James Granucci, representing Defendant 1, noted, “Detective Herrera opined that in a hypothetical tracking the events of the February 9,2015 robbery, the robbery was ‘committed for the benefit of, at the direction of, or in association with a criminal street gang with the specific intent to promote, further, or assist in any criminal conduct by gang members,’ ‘if [the subjects involved] were known to [him] to be gang members.'”
This was so “even though there was no indication that there was gang clothing or gang signs or symbols flashed or gang slogans yelled out” because crimes like these helped enhance the gang’s reputation for violence.
Mr. Granucci argued that the prosecution failed to present direct or even circumstantial evidence that Defendant 1 was an active gang member or that he performed his alleged crime for the purposes of street gang activity.
He writes, “Detective Herrera stated that (Defendant 1) was a gang member based on reports, field identification, Facebook records, the type of crimes he was committing, and who the crimes were committed with. Unlike the cases above, there was no testimony detailing the contents of the information Detective Herrera relied upon. His testimony that such records exist does not rationally support the grand jury’s decision that (Defendant 1) was, in fact, an active participant in a gang.”

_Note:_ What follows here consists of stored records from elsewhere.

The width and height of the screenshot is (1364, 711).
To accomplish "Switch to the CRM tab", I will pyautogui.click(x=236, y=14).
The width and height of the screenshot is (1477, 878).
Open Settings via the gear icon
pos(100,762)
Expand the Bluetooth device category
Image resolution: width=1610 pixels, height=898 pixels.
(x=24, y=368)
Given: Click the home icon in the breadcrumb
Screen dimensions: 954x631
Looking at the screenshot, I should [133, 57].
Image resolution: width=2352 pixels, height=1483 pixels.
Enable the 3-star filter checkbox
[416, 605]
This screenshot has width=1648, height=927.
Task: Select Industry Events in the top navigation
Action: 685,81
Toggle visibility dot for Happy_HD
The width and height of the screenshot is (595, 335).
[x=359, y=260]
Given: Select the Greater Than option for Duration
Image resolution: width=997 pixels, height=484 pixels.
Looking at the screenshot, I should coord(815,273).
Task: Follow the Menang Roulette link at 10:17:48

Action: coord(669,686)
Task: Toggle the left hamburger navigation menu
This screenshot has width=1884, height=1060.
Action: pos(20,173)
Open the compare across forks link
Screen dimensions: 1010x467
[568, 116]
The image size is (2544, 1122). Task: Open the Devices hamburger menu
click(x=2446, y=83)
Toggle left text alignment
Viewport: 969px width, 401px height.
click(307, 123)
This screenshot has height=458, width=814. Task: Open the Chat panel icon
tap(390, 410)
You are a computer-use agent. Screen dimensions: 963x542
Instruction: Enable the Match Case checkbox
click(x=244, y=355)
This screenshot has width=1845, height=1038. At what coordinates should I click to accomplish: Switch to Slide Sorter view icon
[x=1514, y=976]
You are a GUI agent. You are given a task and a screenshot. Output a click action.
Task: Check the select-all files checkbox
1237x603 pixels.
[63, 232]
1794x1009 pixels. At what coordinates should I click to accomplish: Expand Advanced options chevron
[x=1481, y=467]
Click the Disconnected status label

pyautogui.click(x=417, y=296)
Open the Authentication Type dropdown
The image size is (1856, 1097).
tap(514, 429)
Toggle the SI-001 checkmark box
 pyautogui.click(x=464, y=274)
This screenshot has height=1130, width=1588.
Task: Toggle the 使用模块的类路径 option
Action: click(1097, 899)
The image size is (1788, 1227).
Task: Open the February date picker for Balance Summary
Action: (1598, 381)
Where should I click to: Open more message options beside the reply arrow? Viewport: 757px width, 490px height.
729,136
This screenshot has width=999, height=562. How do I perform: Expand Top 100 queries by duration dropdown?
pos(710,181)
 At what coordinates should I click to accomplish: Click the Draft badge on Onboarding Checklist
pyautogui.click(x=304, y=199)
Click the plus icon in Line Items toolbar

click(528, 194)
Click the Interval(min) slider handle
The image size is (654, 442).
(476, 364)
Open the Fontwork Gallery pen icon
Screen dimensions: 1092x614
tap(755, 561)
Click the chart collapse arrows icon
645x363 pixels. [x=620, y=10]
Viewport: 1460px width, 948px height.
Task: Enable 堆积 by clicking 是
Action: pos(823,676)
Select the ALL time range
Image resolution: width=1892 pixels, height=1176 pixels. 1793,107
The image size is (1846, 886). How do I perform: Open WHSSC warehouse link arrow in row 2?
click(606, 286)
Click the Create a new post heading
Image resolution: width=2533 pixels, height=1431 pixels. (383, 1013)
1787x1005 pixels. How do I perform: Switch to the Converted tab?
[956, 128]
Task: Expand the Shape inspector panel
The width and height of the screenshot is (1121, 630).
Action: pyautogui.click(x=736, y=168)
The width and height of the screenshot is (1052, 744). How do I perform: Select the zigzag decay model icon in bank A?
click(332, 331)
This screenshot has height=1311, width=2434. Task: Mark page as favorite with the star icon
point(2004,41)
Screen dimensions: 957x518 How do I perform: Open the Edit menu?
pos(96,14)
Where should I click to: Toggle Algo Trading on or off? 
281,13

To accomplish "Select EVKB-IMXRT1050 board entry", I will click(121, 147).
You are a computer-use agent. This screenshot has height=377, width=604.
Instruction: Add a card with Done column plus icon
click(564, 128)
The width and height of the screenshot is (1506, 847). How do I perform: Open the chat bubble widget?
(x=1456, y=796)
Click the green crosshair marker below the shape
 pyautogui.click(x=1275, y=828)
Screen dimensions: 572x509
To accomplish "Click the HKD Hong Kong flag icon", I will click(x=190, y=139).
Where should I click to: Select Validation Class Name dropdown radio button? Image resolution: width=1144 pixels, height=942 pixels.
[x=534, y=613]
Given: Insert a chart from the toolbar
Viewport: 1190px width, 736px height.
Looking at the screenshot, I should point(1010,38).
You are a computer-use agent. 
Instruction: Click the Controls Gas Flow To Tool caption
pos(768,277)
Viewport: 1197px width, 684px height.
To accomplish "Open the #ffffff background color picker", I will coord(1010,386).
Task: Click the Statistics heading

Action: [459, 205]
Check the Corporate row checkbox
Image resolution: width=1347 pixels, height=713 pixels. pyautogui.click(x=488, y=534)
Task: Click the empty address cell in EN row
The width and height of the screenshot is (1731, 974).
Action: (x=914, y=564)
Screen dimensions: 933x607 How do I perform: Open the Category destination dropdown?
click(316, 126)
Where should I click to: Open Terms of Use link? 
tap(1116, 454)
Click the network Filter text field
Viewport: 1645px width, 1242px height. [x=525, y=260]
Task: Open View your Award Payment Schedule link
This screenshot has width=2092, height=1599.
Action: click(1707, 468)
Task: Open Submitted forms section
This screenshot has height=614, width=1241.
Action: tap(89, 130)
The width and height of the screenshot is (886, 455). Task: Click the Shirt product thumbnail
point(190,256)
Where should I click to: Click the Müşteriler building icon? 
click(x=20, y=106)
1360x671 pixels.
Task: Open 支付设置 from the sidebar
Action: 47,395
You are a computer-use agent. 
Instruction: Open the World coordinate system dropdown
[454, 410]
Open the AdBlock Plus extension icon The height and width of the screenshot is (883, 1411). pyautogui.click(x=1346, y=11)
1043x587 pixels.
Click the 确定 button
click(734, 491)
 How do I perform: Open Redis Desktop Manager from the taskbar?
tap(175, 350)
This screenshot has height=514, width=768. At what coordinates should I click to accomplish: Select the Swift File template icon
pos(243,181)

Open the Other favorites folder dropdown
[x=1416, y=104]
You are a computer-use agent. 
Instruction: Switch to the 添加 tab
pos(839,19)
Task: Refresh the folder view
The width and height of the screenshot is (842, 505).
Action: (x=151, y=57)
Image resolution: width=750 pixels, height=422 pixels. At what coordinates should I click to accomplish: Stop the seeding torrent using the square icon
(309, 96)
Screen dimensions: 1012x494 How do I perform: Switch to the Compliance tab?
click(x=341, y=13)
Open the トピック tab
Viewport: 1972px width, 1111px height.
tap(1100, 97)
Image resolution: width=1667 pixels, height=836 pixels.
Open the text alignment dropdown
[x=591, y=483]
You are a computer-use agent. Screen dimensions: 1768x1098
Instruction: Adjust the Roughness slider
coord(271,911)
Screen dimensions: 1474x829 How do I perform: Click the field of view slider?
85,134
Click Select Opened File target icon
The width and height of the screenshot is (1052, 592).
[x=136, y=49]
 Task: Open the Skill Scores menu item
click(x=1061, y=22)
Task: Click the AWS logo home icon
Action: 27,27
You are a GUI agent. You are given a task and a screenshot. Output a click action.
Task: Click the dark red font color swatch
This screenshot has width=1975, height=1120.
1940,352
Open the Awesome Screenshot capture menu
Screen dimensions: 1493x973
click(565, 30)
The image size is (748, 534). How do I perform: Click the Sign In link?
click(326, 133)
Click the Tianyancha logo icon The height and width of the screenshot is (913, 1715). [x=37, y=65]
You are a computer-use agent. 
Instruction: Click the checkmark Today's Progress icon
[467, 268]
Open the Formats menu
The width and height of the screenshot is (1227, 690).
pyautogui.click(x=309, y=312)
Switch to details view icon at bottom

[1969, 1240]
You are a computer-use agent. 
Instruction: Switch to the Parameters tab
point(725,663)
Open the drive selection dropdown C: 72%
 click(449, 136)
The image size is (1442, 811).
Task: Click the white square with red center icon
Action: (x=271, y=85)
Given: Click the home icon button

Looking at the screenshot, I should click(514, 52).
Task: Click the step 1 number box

Later he would add, “The prosecution unsuccessfully attempted to bridge this evidentiary gap when Detective Herrera opined that gang members only commit crimes with other gang members. This opinion is improper, however, because it is not supported by the record.”
He says the evidence “in the record makes Detective Herrera’s opinion speculative at best and patently unreasonable at worst. Detective Herrera stated that (Defendant 1) was a gang member based upon reports, field identification, Facebook records, and the ‘type of crimes he was committing and who they were committed with.’ However, the grand jury did not know what, if anything, those reports, field identification, or Facebook records revealed. The only other evidence about (Defendant 1’s) associations were that (Defendant 4) was “close” to him, that both (Defendant 4) and (Defendant 1) were seen in a public park with 20-30 other people not committing any crimes, and in a single photograph where some people were flashing gang signs.”
The motions were in front of Judge Dave Reed last week to make a ruling. He is still weighing the evidence. It is important to note again that the evidence for gang involvement was found insufficient by Judge Rosenberg, who dismissed those charges.